Written request
Please change "Screen dimensions" to "Display size" throughout the data below, keeping everything else the same and leaving the pictures out.
-- begin Dataset excerpts --
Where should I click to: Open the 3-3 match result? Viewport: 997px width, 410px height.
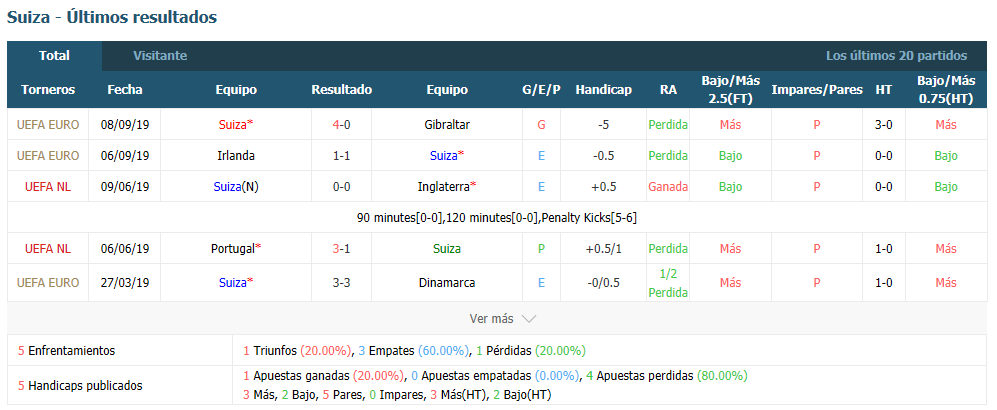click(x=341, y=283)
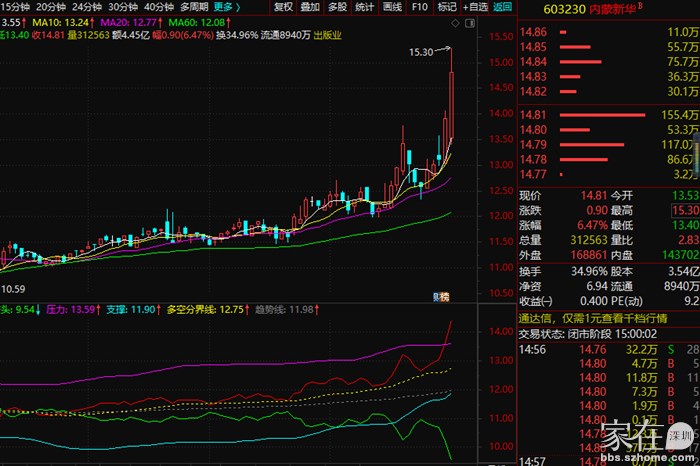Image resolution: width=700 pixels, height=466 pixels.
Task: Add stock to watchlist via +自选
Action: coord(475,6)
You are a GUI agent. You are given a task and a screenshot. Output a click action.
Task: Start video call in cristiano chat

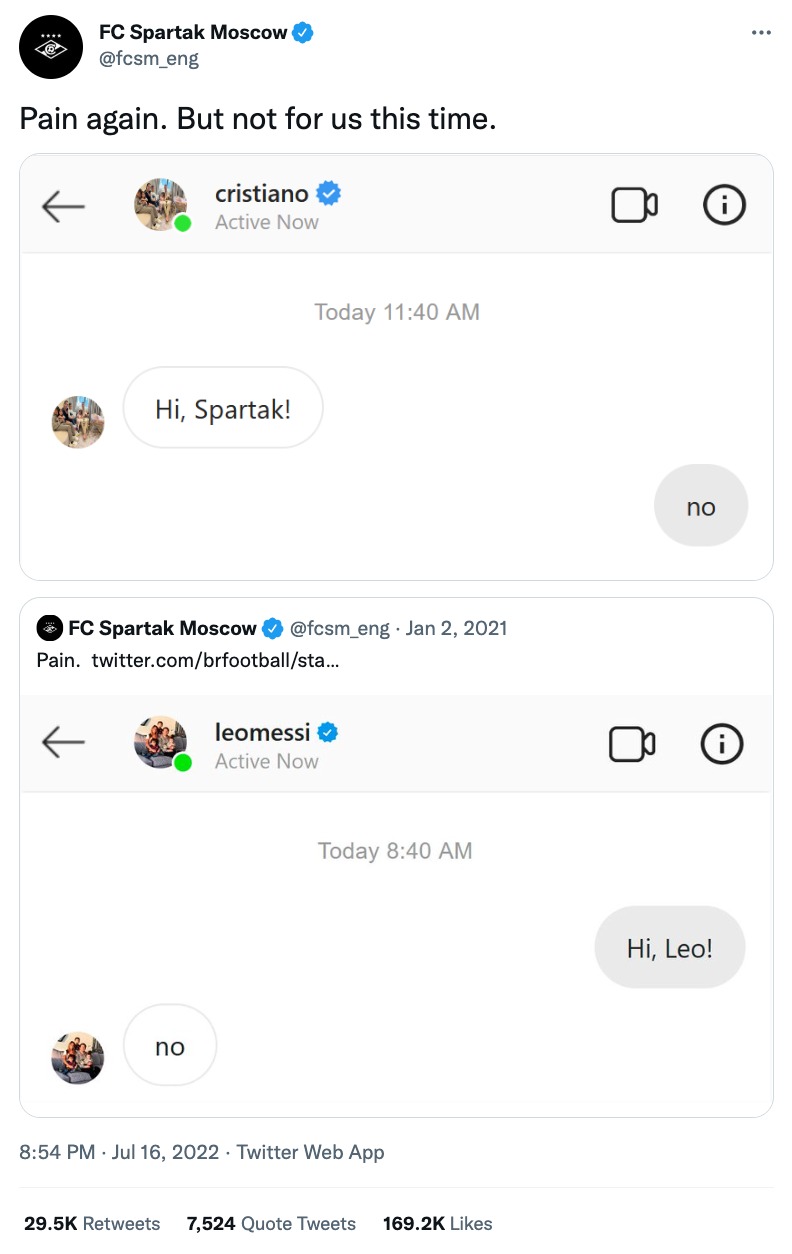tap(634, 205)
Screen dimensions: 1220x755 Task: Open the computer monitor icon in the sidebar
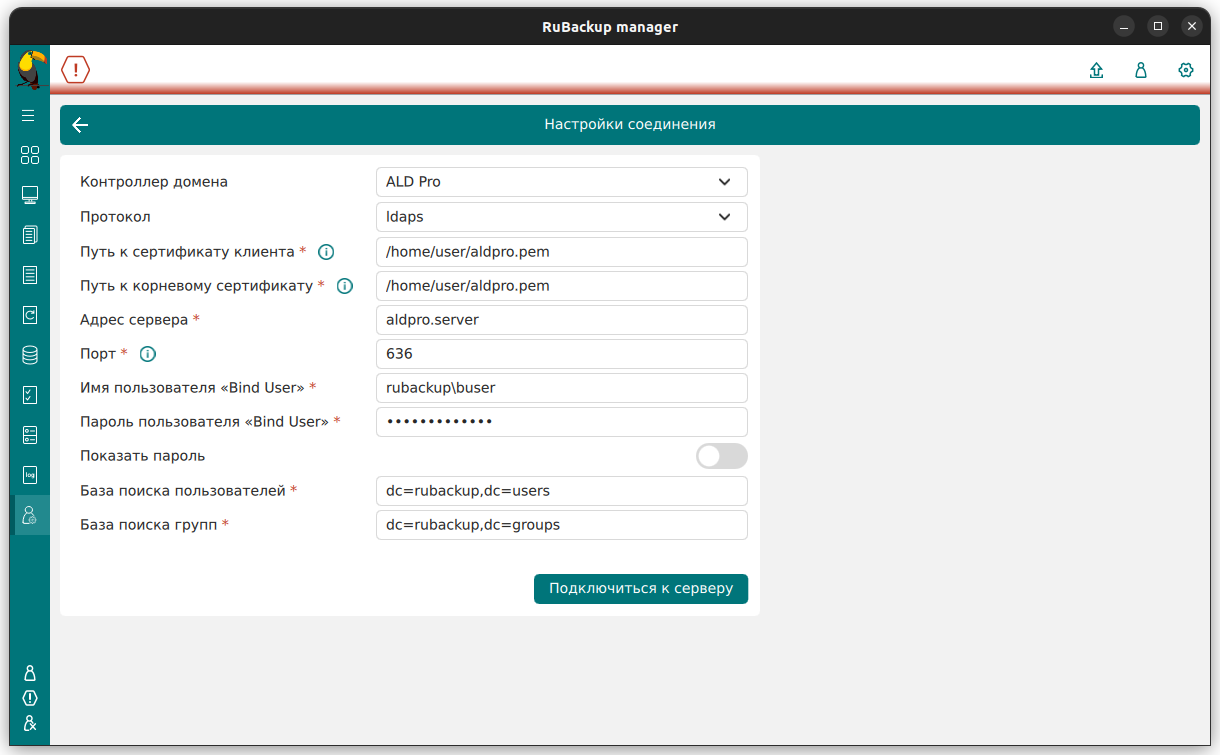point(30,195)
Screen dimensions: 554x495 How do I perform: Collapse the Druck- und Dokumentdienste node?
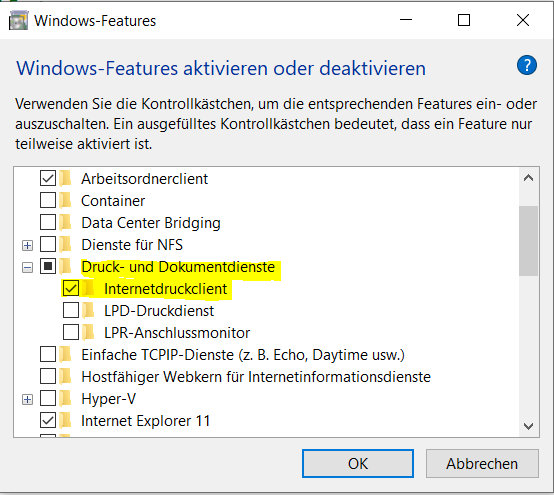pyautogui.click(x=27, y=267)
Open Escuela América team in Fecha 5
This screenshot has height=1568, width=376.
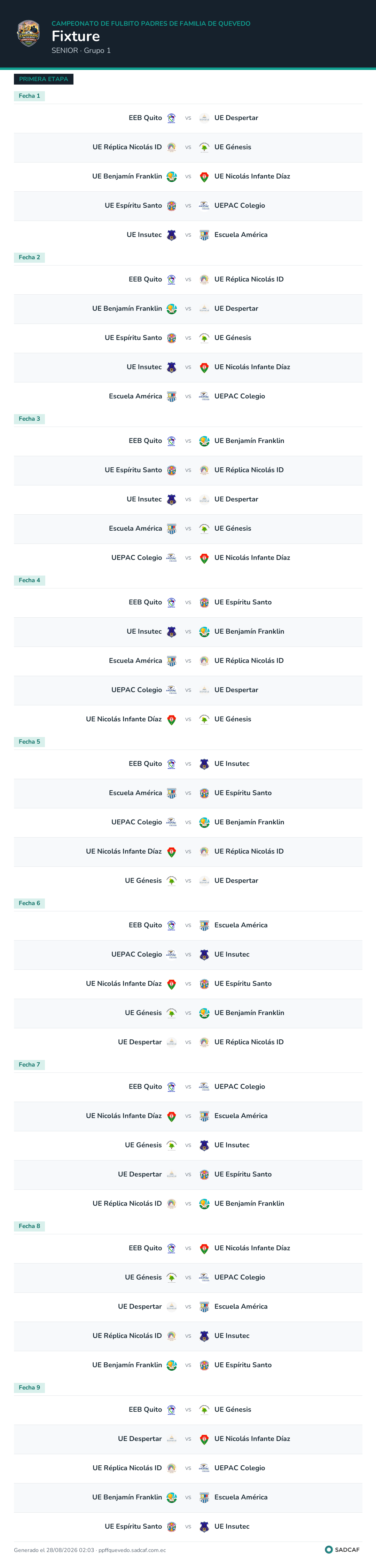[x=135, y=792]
-- end Dataset excerpts --
Expected output
Where should I click to: Open the 3-3 match result? Viewport: 997px width, 410px height.
click(x=341, y=283)
Image resolution: width=700 pixels, height=466 pixels.
Task: Add stock to watchlist via +自选
Action: coord(475,6)
You are a GUI agent. You are given a task and a screenshot. Output a click action.
Task: Start video call in cristiano chat

tap(634, 205)
Display size: 1220x755 Task: Open the computer monitor icon in the sidebar
point(30,195)
Display size: 554x495 How do I perform: Collapse the Druck- und Dokumentdienste node?
pyautogui.click(x=27, y=267)
Open Escuela América team in Fecha 5
This screenshot has height=1568, width=376.
[x=135, y=792]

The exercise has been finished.